Mode of failure 9: no diagnosis (no surgery) (Box 8.8.17)
The problem arthroplasty without a coherent diagnosis should not undergo revision surgery as the results are likely to be poor. This situation is a strong indication to evaluate the patient more thoroughly. Failure to identify a problem in the knee should be a strong reminder to revisit the hip and spine, perhaps even with a bone scan. Recent ESR and CRP, as well as an aspiration for cell count and differential are appropriate. A CT scan should be obtained to quantify tibial and femoral component position.
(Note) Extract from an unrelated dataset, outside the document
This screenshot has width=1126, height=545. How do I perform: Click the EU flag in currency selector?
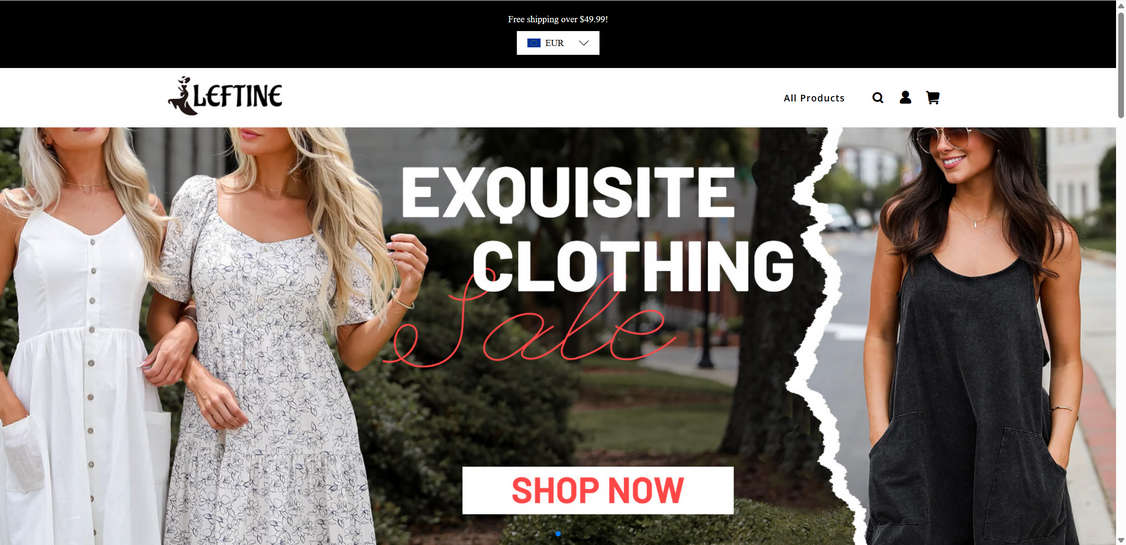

Radiographs that predate the primary, to answer whether the patient actually had sufficiently severe cartilage loss to expect that arthroplasty would be useful, are in order. Methodical palpation of anatomical landmarks on the knee may identify neuromas or tendinitis that will more likely respond to cryoablation or physical therapy. While always dangerous to attribute physical suffering to mental anguish, there is nonetheless a literature that correlates lower satisfaction with depression.
No surgery—results poor
Methodical physical examination: spine and ipsilateral hip
Consider:
Chronic regional pain syndrome
Tourniquet palsy
Limited arthritis prior to TKA
Occult infection
Investigations:
AP pelvis radiograph
Technetium bone scan of spine, hip, and knee
CT scan component rotation
Reaspiration.
Conclusions
The conceptual appreciation of how knee arthroplasties fail, the surgical technique, and the implants themselves have improved dramatically over two decades. Any one surgeon performs relatively few revisions and so many of these advances have not been incorporated into their practice. The understandable, though at times misguided, desire to perform less surgery at revision has led to worse rather than better results. Diagnosis, and the coherent surgical plan that flows from it, is absolutely essential. Revision knee arthroplasty is not one procedure but rather about eight different operations depending on the cause of failure. The ideas, technique, and implants that work well for primary arthroplasty generally do not apply to revisions. New ideas and a methodical approach to surgical exposure, even for stiff arthroplasties has made the need for quadriceps snips infrequent and both patellar turn-downs and tibial tubercle osteotomies almost obsolete. While attention to the level of the joint line is appropriate, using it as the guiding principle in revision surgery complicates the technique unnecessarily and should be abandoned, remembering that this ‘line’ is actually a three-dimensional concept corresponding to the shape of the femoral articular surface.
The unsolved problems in revision knee arthroplasty are still infection and extensor mechanism ruptures. While strategies exist for these problems, the long-term results are less good.
By establishing a tibial platform, stabilizing the knee in 90 degrees of flexion and then selecting the proximal–distal position of the femoral component to balance the knee in extension, with a judicious use of constrained implants, the results of first-time revision knee arthroplasties may exceed those of primary knee replacement.